Halloween: 40 anni dopo la notte delle streghe

Sono trascorsi quarant’anni da quando Halloween – La notte delle streghe di John Carpenter ha messo piede nelle sale, rivelandosi il capolavoro dell’horror da cui non pochi hanno in seguito attinto in fatto di lezioni di regia, tanto da rimanere ancora oggi, nel XXI secolo, opera unica nel suo genere (e oltre).

Quarant’anni durante i quali hanno visto la luce diversi sequel, qualitativamente oscillanti tra alti e bassi, nel corso di una saga che, per ovvie questioni commerciali, ha deciso tre volte di riavviare le vicende relative al killer dalla maschera bianca Michael Myers.

Quindi, prima volta vi fu, nel 1988, Halloween 4 – Il ritorno di Michael Myers di Dwight Little, poi, dieci anni più tardi, Halloween – 20 anni dopo di Steve Miner e, infine, nel 2007, Halloween – The beginning di Rob Zombie, vero e proprio remake del prototipo carpenteriano, ma con annesso un antefatto tutto nuovo.

Convinto dal produttore Jason Blum, per il quarantesimo anniversario è lo stesso John Carpenter a supervisionare Halloween, quatro riavvio che vede stavolta al timone di regia il David Gordon Green legato soprattutto a titoli drammatici (Joe, Stronger – Io sono più forte) e a commedie (Strafumati, Sua Maestà, Lo spaventapassere) e che riporta la scream queen Jamie Lee Curtis nei panni di Laurie Strode (la quinta volta per lei), molto più battagliera di come la ricordavate (un po’come la Sarah Connor di Terminator 2: il giorno del giudizio).

Infatti, la oltre ora e quaranta di visione ignora totalmente quanto raccontato nelle varie continuazioni e balza direttamente a quarant’anni dopo i fatti del capostipite, portando in scena un anziano Michael Myers (l’originario Nick Castle torna ad interpretarlo, alternato a James Jude Courtney) rinchiuso in un manicomio criminale, in attesa di un trasferimento ad un altro penitenziario molto più rigido e protetto.

Silenzioso e paziente, il maniaco fugge durante il tragitto e torna a portare il terrore sulle strade di Haddonfield, dove ad attenderlo, appunto, vi è una Laurie che, con tanto di armi e tattiche di combattimento, aspetta solo di eliminarlo, pensando anche all’incolumità della figlia Karen (Judy Greer) e della nipote Allyson (Andy Mathichak).

Quindi, considerati il nome di Carpenter nei credits e l’idea di trovarci dinanzi ad un capitolo collegato direttamente al primo film (quindi, nessun legame fraterno tra Myers e la Straude), era lecito aspettarsi qualcosa di realmente accattivante, ma, duole dirlo, questo Halloween di Gordon Green non sembra riuscire a celebrare nella giusta maniera il quarantennale di quell’iconica pietra miliare horror.

Che il regista sia totalmente estraneo al genere è intuibile fin dai primi trenta minuti, incentrati esclusivamente sui rapporti familiari tra Laurie e i suoi cari: poi, quando c’è da mostrare di cosa sia capace il nuovo Michael tutto è esibito con una certa efficacia, ma con fare a volte freddo, privo di una indispensabile regia che potremmo definire carpenteriana e basando il tutto sull’effetto sorpresa, anziché sull’utilizzo di una suspsense attanagliante proto-Hitchcock (aspetto magistrale del capostipite).

Tra personaggi nuovi (il Dr.

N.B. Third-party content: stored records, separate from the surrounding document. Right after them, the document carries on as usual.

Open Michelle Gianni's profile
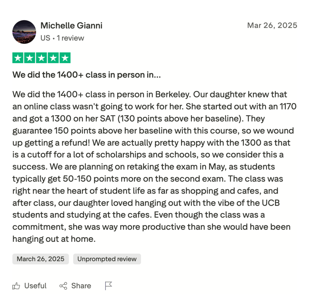 [x=71, y=25]
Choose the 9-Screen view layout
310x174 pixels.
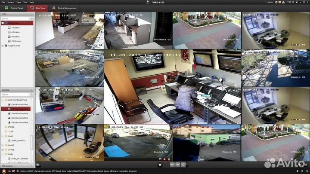(x=16, y=37)
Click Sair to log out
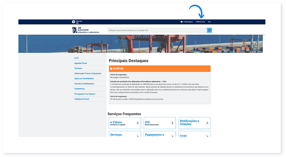This screenshot has width=286, height=158. point(209,22)
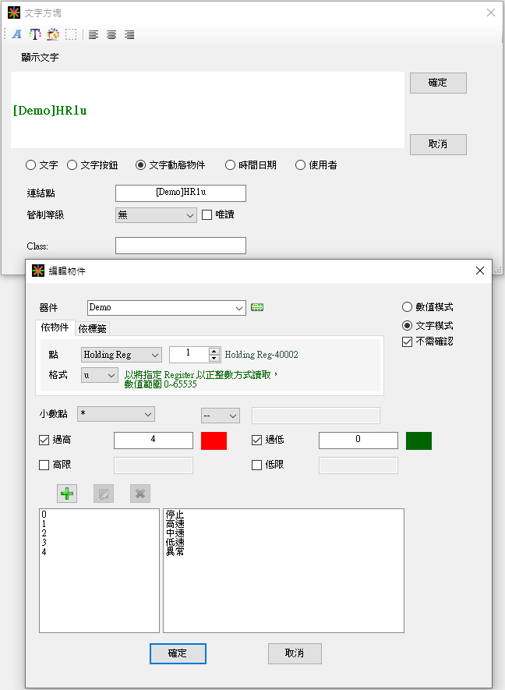Click the background color palette icon

tap(53, 34)
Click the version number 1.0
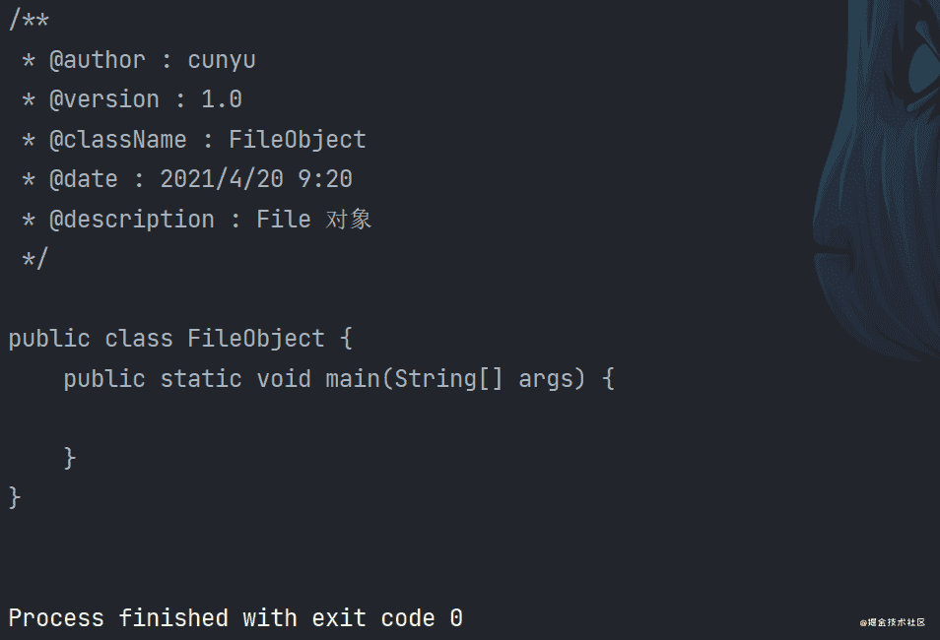This screenshot has width=940, height=640. (x=222, y=99)
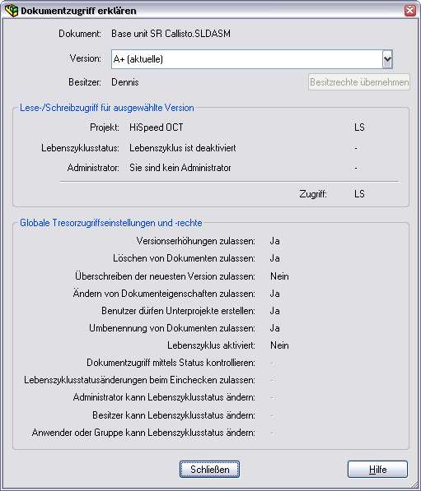Click the LS access value beside Projekt
Image resolution: width=421 pixels, height=491 pixels.
(x=359, y=127)
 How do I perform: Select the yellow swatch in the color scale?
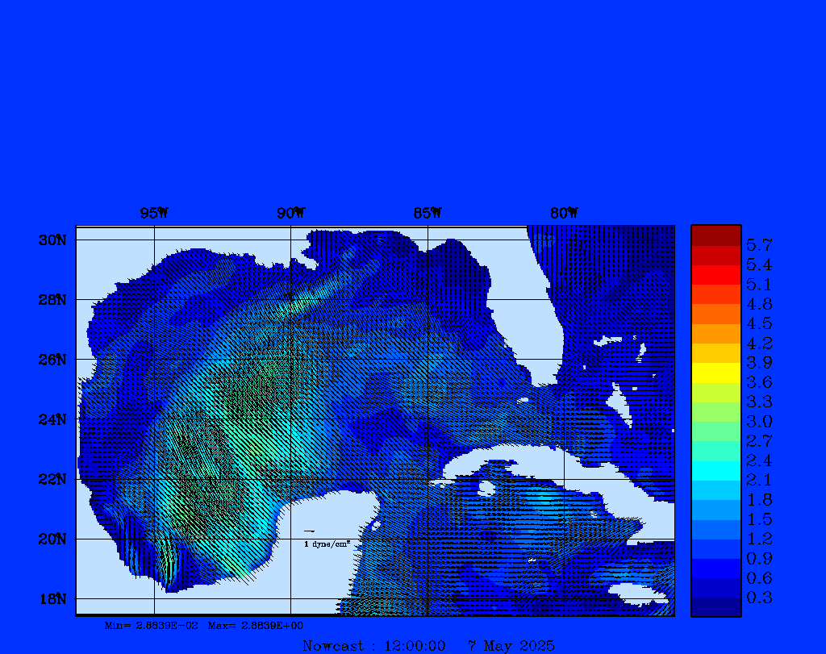715,373
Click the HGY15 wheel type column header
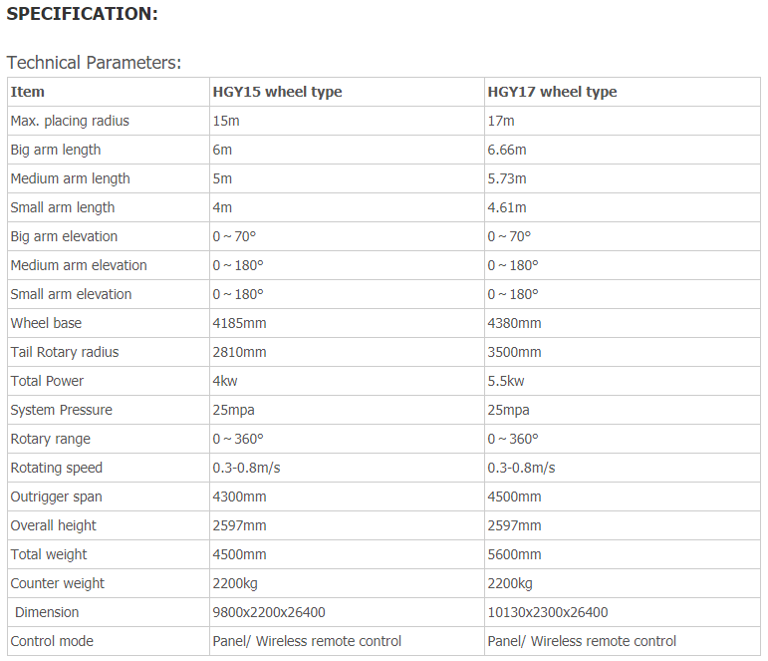The width and height of the screenshot is (768, 661). (x=277, y=92)
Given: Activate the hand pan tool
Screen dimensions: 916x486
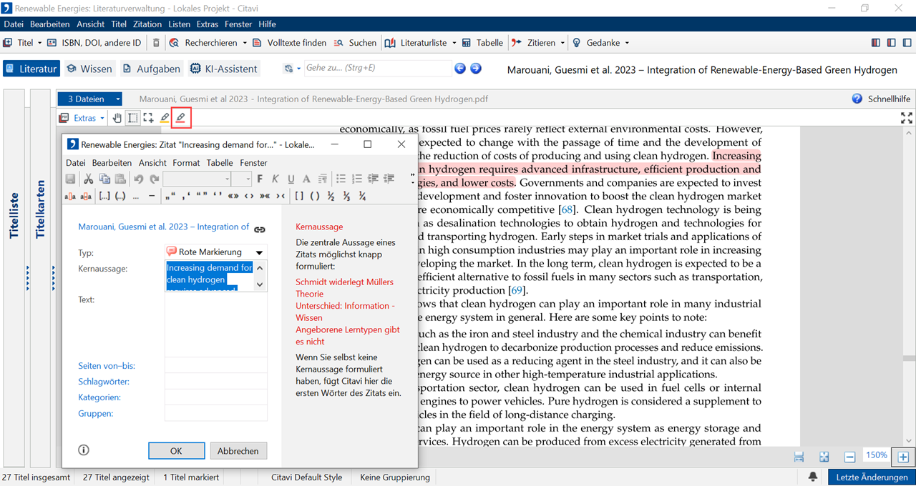Looking at the screenshot, I should coord(117,118).
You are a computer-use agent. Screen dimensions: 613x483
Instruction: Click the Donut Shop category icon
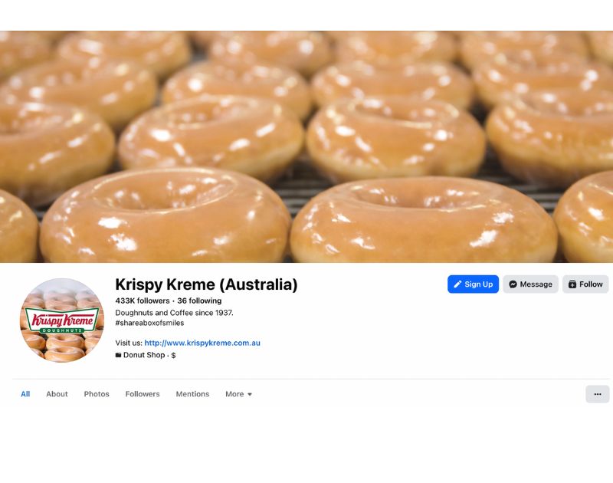[x=118, y=356]
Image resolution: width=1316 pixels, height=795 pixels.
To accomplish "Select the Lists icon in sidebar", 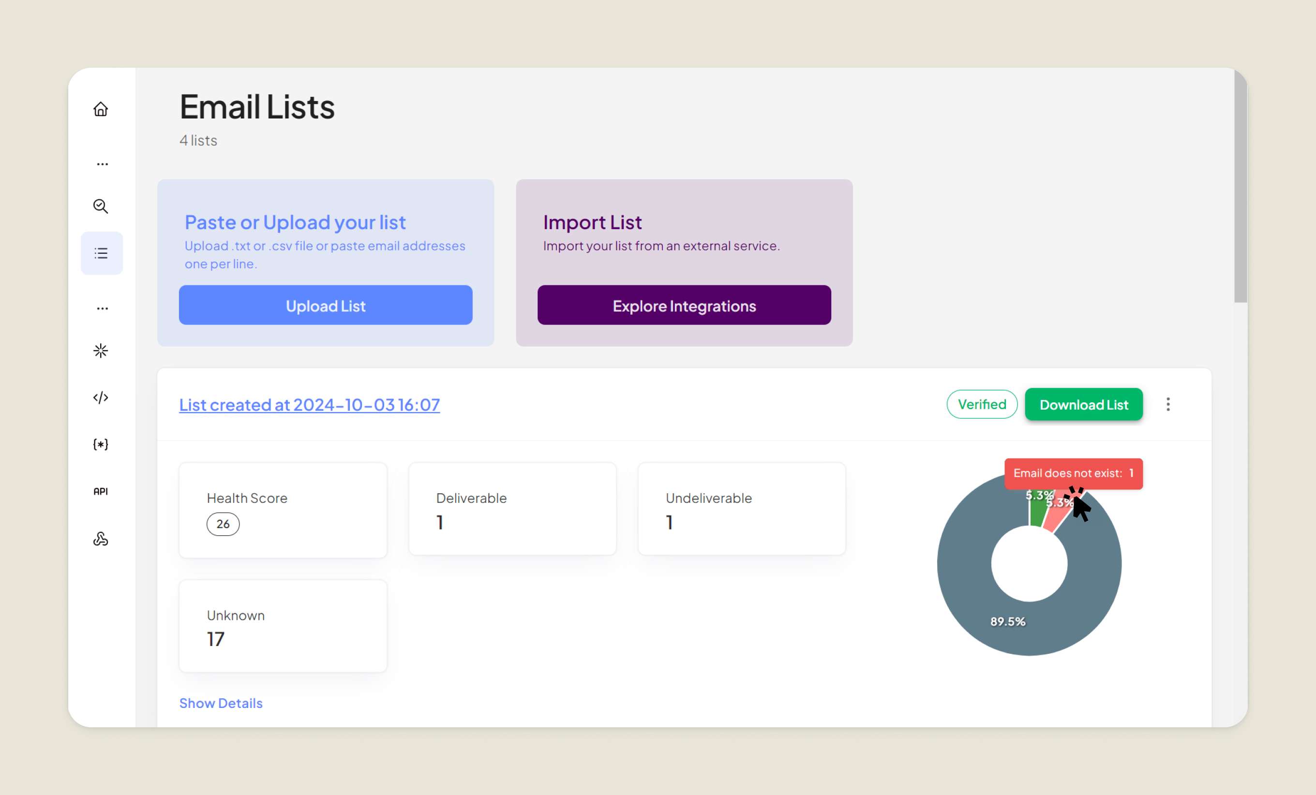I will pos(101,253).
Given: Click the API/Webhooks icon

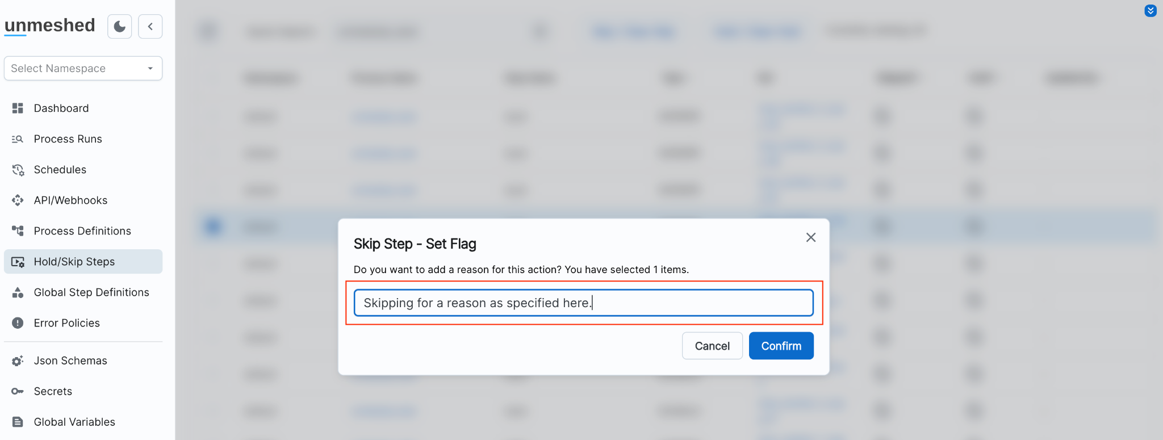Looking at the screenshot, I should tap(18, 200).
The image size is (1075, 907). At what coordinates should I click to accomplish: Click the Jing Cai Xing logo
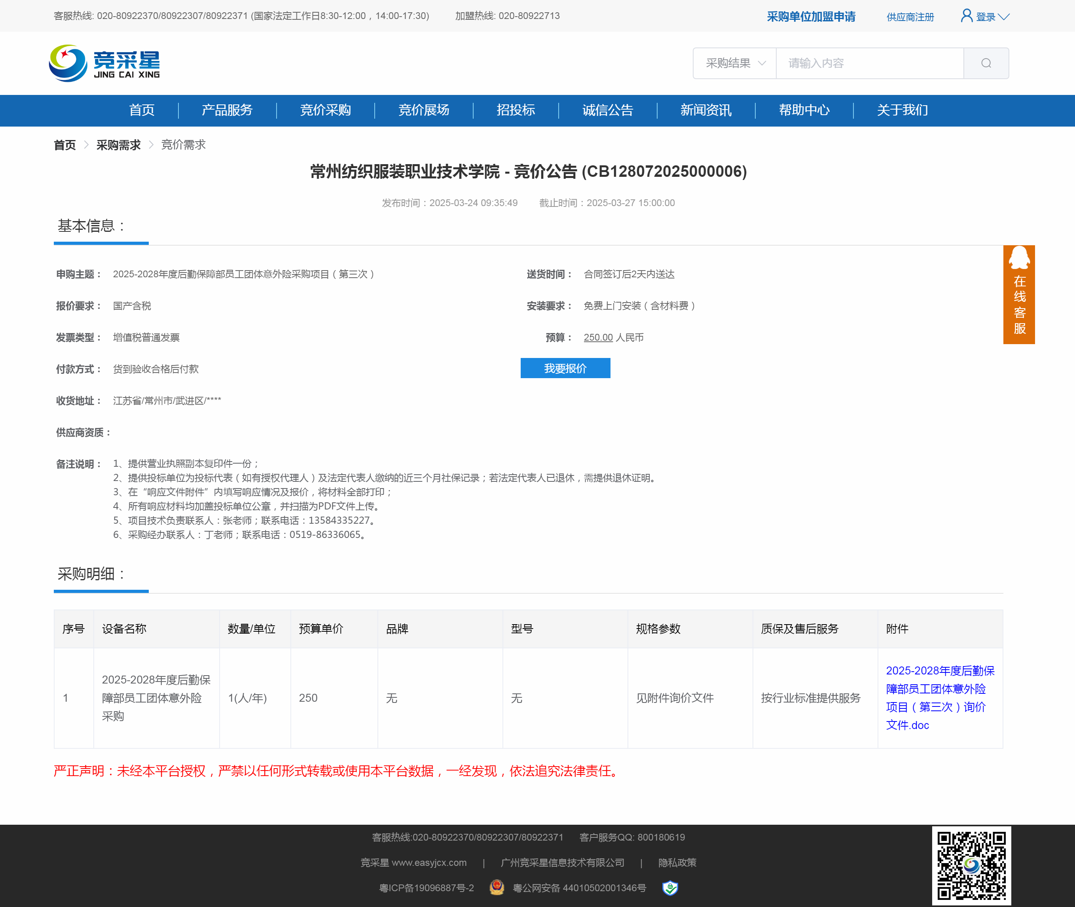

Sartain di Haluk Bilginer prende il posto del Looomis del compianto Donald Pleasence) e dettagli  che i fan riconosceranno essere stati ripresi dai sequel venuti prima, però, l’Halloween 2018 rispetta totalmente ogni stilema del primissimo film, a differenza di altri tentativi visti su grande schermo (Rob Zombie, per esempio, con il suo Halloween II stuprò ogni principio dell’opera di Carpenter).

Per quanto riguarda questo aspetto, quindi, abbiamo un’operazione da ammirare e rispettare, ma chi si aspetta qualcosa di veramente nuovo sarà costretto a ricredersi, perché Halloween non sembra essere altro che un lavoro commemorativo.